Search the data for "picker". Each line containing it is to be copied.

┄┄┄┄┄┄┄┄┄┄

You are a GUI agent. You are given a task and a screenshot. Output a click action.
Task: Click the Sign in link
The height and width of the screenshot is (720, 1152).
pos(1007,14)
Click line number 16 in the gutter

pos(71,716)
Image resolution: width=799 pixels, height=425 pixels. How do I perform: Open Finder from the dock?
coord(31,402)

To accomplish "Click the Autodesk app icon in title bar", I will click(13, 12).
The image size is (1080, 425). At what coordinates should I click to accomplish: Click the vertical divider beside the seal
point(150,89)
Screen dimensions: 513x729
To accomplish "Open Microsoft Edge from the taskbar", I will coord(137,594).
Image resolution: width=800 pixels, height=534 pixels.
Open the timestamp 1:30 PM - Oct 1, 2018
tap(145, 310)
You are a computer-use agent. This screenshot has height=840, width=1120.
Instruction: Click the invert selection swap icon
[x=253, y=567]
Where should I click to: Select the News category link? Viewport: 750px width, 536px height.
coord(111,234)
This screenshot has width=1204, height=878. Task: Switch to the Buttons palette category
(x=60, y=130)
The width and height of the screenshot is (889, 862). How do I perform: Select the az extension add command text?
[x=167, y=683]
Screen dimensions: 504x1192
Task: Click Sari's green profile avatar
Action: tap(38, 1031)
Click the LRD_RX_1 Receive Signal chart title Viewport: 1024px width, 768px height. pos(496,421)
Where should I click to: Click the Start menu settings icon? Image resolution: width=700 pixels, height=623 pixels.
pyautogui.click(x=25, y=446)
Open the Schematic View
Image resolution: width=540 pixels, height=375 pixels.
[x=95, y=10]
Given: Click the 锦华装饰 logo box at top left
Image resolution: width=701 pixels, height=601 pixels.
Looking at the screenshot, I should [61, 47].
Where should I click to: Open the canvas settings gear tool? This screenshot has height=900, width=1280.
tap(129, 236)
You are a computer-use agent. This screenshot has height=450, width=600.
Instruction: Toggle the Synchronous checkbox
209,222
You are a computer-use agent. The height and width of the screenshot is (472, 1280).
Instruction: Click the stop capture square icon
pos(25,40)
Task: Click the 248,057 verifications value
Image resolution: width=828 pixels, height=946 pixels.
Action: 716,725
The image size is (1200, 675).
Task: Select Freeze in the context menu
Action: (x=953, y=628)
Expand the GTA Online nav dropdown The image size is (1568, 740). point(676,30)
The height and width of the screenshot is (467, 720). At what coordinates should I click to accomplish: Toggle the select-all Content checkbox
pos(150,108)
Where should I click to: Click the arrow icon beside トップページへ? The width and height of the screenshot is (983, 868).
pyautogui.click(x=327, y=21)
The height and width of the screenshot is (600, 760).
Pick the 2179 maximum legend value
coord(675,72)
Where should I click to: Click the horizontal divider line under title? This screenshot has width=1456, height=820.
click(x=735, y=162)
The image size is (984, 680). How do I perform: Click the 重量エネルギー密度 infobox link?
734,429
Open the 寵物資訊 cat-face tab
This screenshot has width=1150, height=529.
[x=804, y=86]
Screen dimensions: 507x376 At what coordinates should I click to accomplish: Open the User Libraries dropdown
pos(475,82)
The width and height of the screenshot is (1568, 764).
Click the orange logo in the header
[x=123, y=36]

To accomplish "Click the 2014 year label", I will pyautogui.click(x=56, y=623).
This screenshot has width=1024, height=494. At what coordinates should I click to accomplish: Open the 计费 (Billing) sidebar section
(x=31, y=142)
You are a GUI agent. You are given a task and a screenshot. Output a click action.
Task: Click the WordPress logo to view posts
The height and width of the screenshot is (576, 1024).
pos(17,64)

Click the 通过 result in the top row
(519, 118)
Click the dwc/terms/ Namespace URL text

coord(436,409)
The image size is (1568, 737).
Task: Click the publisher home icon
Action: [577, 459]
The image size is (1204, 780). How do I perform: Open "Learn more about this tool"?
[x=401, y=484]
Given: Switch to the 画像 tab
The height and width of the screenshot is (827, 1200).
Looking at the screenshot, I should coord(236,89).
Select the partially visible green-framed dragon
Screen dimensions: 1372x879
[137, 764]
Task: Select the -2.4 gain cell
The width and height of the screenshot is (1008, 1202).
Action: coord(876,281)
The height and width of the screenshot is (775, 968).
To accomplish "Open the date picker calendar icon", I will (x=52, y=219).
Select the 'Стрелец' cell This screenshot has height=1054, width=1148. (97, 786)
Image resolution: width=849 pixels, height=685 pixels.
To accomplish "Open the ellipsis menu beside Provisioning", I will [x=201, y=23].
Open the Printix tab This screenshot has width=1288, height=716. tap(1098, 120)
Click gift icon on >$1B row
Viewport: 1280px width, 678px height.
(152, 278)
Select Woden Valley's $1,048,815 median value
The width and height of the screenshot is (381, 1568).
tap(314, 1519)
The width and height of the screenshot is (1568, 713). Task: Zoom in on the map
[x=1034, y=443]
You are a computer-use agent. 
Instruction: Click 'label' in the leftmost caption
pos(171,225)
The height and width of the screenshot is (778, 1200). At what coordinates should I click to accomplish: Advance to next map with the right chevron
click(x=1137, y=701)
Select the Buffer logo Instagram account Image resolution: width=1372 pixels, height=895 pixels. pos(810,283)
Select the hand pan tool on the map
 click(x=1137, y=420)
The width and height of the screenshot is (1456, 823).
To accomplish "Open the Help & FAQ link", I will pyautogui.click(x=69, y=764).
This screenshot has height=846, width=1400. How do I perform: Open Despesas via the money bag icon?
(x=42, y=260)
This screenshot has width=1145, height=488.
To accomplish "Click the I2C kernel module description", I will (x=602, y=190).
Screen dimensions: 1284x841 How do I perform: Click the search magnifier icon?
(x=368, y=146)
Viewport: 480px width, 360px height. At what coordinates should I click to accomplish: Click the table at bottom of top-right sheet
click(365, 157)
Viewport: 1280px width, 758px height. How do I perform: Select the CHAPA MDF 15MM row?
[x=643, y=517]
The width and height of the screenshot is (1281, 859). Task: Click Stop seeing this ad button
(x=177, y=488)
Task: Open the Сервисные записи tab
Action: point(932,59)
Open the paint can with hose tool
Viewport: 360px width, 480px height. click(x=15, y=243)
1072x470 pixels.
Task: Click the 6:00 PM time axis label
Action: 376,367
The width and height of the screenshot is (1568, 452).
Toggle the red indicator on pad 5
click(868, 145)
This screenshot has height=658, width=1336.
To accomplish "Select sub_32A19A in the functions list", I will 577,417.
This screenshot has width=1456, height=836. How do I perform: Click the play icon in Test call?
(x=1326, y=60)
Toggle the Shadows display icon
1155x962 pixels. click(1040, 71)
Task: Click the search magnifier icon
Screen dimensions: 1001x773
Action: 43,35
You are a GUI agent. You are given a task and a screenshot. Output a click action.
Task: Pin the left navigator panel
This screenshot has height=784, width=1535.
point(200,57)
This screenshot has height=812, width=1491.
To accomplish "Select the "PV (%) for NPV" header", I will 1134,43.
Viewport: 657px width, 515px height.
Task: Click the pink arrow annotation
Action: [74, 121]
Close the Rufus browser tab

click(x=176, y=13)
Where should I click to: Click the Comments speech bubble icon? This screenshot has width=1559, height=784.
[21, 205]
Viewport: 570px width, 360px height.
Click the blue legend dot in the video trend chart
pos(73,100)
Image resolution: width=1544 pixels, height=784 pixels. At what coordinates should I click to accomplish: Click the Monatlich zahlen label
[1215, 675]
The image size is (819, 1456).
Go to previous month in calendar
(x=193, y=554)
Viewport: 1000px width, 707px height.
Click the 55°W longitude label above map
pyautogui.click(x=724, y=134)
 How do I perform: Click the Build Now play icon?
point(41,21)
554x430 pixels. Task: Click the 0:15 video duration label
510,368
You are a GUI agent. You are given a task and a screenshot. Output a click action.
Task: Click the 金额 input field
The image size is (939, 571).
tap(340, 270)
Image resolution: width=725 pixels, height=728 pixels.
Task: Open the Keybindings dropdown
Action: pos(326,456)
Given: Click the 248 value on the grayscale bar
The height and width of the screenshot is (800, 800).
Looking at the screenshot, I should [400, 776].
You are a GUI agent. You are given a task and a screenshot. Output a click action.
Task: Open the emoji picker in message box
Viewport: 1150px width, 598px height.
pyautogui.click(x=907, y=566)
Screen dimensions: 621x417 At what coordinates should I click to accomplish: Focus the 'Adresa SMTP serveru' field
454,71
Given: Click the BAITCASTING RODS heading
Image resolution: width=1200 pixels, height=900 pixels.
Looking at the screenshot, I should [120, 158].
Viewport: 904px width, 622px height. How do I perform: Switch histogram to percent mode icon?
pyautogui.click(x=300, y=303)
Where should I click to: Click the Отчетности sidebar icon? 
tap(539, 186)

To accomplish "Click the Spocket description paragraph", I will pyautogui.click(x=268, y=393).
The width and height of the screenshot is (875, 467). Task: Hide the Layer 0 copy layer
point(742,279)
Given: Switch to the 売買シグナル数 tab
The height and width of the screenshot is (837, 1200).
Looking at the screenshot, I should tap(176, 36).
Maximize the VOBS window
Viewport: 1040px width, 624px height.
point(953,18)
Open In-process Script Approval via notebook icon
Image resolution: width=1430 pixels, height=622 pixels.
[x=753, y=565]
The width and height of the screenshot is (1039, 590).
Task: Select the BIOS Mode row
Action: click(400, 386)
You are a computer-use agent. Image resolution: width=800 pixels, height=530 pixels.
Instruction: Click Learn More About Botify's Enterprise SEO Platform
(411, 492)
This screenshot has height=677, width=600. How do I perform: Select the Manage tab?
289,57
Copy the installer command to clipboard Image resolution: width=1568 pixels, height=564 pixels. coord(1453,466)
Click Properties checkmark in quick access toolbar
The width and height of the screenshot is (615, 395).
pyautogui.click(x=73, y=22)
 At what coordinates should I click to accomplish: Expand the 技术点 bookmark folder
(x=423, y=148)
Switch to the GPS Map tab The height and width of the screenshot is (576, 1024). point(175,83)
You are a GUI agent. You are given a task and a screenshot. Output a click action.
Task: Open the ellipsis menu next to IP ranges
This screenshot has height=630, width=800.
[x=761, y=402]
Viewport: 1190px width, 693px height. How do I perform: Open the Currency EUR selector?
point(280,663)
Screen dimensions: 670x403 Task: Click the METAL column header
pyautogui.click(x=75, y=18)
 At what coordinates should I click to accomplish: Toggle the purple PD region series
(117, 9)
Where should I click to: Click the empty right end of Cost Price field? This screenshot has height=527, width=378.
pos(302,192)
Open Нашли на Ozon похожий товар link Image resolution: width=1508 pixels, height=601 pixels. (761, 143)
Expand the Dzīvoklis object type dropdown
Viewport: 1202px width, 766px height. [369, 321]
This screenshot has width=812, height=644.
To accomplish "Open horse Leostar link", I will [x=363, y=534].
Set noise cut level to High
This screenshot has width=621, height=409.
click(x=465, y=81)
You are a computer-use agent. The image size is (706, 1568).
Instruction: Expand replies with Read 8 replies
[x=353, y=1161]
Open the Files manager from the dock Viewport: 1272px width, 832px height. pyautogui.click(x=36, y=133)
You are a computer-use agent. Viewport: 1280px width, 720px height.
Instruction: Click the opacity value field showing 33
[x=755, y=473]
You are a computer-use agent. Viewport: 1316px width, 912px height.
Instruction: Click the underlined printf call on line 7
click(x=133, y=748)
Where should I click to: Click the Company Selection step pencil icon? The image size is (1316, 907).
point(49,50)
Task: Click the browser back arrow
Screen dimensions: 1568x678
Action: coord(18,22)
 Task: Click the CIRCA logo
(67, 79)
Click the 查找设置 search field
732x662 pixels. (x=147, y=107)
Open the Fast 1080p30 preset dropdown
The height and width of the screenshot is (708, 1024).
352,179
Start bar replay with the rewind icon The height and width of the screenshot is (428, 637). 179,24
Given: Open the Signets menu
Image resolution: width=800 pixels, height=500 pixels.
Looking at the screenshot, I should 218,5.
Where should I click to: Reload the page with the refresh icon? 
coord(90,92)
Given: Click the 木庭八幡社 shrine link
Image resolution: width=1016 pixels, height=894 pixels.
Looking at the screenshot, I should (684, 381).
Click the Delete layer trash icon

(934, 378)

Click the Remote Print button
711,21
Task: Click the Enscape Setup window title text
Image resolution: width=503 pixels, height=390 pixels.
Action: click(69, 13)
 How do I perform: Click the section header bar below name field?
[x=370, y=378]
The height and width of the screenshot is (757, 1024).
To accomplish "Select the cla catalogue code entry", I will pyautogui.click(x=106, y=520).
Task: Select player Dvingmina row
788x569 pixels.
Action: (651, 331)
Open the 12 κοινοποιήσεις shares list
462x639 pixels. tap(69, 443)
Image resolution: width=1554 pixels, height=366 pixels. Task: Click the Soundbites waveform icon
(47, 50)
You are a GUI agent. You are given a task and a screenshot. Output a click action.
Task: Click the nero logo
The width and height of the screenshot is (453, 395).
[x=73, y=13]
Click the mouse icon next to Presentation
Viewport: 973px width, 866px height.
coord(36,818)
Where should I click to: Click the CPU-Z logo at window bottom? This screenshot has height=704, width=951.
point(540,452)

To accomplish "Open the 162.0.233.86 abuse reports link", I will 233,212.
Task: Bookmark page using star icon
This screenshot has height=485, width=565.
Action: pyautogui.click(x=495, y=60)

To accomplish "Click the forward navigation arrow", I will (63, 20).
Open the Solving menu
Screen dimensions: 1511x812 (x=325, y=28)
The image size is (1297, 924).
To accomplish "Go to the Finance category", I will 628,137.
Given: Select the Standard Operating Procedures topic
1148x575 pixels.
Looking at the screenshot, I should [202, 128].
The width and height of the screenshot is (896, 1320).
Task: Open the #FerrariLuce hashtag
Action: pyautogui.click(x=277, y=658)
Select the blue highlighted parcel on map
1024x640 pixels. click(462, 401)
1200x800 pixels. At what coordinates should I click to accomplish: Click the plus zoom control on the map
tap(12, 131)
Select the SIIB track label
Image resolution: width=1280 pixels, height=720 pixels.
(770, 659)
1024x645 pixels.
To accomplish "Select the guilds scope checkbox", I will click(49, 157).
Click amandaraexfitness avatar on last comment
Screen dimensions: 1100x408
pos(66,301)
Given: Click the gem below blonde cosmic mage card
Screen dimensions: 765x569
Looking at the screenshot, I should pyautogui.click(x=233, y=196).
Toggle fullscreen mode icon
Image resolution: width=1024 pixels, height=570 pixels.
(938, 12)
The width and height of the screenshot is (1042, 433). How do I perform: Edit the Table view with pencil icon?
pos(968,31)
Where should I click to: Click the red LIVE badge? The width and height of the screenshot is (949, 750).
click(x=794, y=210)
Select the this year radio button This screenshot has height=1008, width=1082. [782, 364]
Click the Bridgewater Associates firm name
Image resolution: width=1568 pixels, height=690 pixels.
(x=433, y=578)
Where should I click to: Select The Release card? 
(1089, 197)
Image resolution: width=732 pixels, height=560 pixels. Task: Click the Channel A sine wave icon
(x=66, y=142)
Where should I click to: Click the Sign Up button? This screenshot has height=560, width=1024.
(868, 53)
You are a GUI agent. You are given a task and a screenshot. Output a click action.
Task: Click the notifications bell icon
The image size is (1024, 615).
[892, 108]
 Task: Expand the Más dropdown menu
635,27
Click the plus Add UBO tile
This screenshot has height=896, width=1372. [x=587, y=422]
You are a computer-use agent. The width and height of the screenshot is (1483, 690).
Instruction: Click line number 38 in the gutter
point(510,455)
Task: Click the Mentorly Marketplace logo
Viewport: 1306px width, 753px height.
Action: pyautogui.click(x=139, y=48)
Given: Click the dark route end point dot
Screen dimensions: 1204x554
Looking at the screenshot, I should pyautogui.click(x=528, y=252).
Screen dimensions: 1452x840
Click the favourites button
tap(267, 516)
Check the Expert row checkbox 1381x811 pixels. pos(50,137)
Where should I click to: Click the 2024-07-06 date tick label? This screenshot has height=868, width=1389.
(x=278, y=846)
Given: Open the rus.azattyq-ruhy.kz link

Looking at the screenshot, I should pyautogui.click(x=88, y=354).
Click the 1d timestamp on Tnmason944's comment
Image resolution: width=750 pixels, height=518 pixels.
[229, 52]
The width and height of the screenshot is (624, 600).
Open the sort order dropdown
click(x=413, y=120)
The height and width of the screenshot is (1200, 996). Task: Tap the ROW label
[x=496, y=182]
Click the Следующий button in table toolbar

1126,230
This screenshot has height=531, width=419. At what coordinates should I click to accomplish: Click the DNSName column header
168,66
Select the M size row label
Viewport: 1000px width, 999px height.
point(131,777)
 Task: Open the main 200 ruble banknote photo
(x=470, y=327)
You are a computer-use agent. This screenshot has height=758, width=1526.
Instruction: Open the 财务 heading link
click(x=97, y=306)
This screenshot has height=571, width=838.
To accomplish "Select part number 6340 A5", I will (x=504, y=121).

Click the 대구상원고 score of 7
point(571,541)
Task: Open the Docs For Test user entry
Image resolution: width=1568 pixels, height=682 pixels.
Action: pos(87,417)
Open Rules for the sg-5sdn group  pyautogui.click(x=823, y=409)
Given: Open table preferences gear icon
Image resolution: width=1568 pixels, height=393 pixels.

┄┄┄┄┄┄┄┄┄┄

» **Completed exercise**:
To accomplish "Open the date picker calendar icon", I will (x=52, y=219).
Task: Open the emoji picker in message box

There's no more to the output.